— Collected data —
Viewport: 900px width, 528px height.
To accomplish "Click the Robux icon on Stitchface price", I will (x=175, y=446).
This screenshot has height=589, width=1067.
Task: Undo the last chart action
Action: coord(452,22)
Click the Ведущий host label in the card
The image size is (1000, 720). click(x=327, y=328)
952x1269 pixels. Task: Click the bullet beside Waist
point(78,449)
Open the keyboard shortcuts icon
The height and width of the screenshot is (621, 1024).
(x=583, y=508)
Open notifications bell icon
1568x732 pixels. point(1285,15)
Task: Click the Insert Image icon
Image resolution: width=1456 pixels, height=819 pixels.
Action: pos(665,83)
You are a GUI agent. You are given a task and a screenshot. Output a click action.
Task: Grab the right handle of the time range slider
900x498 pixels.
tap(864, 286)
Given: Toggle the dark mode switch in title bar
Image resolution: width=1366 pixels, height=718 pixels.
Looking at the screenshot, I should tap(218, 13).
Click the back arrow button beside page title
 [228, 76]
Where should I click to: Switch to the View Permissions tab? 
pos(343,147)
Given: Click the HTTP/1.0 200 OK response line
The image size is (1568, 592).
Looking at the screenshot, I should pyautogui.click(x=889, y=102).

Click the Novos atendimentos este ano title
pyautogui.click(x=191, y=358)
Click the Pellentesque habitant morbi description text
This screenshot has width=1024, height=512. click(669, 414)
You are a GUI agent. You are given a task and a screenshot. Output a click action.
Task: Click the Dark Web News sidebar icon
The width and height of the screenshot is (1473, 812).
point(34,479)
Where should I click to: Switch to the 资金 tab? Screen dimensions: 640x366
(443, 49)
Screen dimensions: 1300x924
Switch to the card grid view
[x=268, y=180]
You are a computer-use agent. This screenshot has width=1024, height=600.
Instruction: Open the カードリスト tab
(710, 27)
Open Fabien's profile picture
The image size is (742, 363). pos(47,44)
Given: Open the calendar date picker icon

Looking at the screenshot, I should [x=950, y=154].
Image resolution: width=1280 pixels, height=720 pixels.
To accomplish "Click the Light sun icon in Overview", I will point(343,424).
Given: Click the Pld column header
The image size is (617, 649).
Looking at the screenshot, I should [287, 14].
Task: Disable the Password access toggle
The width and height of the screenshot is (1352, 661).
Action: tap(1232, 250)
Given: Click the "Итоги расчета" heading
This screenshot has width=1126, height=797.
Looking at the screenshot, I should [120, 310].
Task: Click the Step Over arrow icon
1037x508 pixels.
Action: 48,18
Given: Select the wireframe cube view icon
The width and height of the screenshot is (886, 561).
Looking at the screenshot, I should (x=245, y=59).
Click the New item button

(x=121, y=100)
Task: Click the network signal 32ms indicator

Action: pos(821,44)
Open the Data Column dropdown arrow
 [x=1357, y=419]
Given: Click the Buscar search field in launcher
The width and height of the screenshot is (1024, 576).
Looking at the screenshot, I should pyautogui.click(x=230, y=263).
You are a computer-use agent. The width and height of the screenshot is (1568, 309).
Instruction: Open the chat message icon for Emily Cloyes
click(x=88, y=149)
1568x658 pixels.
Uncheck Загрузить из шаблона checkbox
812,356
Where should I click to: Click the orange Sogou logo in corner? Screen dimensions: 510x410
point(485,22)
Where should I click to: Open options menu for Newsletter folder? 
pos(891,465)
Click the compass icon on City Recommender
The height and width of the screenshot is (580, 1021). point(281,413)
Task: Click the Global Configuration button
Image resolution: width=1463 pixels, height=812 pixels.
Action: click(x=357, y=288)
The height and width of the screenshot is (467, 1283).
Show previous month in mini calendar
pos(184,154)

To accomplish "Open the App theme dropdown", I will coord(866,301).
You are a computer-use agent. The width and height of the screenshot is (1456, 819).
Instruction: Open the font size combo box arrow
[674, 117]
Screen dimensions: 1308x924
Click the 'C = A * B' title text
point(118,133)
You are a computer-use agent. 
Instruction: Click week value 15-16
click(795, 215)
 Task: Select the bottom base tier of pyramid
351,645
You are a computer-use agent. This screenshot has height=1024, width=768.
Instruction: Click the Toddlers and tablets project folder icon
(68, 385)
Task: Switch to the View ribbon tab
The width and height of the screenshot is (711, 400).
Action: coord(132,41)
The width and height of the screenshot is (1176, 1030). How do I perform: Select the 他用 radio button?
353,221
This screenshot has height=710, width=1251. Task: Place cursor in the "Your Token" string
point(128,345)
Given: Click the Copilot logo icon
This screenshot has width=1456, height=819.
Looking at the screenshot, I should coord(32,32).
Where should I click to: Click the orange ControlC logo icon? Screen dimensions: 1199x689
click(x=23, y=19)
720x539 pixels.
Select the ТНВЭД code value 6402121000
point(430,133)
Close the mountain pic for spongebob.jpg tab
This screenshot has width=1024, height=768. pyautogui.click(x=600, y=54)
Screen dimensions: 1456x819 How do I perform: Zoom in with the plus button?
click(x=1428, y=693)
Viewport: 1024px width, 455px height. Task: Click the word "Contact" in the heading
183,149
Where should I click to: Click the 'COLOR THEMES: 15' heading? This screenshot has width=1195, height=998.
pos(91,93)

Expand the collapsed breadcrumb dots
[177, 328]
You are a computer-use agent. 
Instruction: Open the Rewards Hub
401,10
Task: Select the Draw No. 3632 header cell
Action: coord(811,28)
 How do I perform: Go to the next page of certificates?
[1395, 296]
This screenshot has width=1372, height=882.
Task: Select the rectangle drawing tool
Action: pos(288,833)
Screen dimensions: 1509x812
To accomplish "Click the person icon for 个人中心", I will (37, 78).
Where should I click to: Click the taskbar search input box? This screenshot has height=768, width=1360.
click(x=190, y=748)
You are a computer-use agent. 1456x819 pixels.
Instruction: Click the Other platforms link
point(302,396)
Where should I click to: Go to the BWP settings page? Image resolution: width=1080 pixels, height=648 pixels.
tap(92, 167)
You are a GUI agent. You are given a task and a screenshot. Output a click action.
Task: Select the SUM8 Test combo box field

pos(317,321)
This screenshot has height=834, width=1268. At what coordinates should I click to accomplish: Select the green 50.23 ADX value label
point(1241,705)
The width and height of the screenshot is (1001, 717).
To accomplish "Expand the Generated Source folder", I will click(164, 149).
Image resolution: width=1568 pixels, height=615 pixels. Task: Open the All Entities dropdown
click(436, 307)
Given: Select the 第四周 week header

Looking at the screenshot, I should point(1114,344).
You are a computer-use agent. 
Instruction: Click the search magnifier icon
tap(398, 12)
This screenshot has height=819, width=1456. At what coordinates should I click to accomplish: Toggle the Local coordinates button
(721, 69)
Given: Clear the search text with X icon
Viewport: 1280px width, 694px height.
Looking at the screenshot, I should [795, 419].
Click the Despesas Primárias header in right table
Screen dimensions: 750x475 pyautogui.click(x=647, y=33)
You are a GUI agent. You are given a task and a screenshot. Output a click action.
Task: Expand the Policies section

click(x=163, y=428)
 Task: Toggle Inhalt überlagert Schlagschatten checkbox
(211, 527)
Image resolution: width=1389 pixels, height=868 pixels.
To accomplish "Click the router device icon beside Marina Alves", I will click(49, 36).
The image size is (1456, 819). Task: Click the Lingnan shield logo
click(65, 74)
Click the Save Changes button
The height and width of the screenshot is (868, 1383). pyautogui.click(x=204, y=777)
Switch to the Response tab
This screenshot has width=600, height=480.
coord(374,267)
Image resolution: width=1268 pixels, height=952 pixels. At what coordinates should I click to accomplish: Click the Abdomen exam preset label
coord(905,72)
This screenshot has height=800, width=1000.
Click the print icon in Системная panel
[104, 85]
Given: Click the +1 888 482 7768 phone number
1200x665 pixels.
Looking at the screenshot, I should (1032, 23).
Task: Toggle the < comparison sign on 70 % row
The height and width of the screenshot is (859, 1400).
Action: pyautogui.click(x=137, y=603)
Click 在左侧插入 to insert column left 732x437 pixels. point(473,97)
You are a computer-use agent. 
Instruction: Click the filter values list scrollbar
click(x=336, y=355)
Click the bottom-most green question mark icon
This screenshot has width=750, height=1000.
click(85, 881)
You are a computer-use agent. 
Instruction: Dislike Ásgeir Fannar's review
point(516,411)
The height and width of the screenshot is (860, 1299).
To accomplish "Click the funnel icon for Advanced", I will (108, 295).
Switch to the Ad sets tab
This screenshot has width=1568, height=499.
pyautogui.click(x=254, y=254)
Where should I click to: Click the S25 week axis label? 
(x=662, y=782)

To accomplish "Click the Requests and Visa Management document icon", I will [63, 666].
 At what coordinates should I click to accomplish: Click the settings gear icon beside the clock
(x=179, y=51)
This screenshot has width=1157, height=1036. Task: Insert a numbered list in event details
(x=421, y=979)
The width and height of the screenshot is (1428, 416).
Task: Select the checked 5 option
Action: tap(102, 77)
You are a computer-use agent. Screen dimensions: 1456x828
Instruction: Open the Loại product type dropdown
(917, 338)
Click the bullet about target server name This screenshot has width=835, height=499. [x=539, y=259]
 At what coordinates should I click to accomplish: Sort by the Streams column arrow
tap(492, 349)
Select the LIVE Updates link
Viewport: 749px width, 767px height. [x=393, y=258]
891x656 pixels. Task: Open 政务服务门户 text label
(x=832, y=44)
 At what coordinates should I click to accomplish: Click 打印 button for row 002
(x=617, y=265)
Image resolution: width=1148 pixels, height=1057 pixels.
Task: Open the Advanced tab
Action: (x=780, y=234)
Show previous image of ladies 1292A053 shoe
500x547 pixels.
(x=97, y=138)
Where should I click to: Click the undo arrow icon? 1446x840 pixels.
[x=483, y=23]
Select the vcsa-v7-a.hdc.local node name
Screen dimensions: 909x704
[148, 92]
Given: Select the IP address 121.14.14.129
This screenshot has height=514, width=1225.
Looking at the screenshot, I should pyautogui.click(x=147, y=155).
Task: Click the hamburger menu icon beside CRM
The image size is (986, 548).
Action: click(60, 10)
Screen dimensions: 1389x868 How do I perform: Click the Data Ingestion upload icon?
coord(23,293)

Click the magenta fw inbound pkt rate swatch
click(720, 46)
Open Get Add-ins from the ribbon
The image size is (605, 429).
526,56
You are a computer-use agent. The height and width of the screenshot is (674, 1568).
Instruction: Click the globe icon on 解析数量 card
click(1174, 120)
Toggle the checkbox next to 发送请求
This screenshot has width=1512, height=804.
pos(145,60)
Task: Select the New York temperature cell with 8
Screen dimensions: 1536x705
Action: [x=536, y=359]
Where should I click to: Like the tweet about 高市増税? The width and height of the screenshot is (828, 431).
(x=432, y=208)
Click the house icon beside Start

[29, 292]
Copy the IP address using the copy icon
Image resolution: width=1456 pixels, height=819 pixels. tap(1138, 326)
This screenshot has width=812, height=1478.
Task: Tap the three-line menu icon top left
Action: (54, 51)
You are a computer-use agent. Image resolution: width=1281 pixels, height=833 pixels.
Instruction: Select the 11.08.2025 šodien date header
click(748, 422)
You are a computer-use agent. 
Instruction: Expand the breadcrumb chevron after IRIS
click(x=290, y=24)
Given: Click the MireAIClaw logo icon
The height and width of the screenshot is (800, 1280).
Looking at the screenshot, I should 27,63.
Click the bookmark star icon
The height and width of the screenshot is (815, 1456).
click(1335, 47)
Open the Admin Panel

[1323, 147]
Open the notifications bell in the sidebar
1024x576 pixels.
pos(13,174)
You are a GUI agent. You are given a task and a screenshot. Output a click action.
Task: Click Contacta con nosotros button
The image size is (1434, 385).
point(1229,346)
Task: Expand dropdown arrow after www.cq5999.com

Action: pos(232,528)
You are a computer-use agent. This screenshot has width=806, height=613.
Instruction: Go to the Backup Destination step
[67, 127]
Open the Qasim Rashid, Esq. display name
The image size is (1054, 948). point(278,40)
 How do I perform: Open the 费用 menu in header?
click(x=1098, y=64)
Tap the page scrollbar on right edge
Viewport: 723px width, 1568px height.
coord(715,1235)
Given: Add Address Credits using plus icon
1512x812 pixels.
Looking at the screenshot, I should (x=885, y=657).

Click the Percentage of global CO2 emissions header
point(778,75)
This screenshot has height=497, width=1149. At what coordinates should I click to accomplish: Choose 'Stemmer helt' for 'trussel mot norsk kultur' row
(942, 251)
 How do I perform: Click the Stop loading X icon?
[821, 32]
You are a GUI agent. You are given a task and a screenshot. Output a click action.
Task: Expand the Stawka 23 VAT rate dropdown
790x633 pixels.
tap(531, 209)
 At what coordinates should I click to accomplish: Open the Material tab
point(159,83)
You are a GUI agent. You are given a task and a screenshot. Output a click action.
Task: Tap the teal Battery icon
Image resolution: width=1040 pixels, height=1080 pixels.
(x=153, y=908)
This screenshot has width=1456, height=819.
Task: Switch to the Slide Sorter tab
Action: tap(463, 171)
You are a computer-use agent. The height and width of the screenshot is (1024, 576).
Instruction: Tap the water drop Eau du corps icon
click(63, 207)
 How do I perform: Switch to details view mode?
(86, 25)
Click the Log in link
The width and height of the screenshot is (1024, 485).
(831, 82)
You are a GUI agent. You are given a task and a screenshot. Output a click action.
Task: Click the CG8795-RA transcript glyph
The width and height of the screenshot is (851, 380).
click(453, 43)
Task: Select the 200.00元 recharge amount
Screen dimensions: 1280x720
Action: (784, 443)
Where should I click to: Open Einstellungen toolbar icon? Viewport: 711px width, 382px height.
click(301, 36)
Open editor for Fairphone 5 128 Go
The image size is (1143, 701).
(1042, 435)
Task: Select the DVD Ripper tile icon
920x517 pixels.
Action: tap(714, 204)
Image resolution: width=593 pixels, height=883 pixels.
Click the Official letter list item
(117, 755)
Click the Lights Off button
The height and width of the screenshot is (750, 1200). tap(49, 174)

— Challenge —
Swap "Instruction" for "Command" in the lines of material starting with the line containing "The image size is (1456, 819)." and going on through the line containing "will (108, 295).", and give those lines again with nothing else changed.

— Exercise solution —
The image size is (1456, 819). Task: Click the Lingnan shield logo
click(65, 74)
Click the Save Changes button
The height and width of the screenshot is (868, 1383). pyautogui.click(x=204, y=777)
Switch to the Response tab
This screenshot has width=600, height=480.
coord(374,267)
Image resolution: width=1268 pixels, height=952 pixels. At what coordinates should I click to accomplish: Click the Abdomen exam preset label
coord(905,72)
This screenshot has height=800, width=1000.
Click the print icon in Системная panel
[104, 85]
Given: Click the +1 888 482 7768 phone number
1200x665 pixels.
Looking at the screenshot, I should (1032, 23).
Task: Toggle the < comparison sign on 70 % row
The height and width of the screenshot is (859, 1400).
Action: pyautogui.click(x=137, y=603)
Click 在左侧插入 to insert column left 732x437 pixels. point(473,97)
You are a computer-use agent. 
Command: Click the filter values list scrollbar
click(x=336, y=355)
Click the bottom-most green question mark icon
This screenshot has width=750, height=1000.
click(85, 881)
You are a computer-use agent. 
Command: Dislike Ásgeir Fannar's review
point(516,411)
The height and width of the screenshot is (860, 1299).
To accomplish "Click the funnel icon for Advanced", I will (108, 295).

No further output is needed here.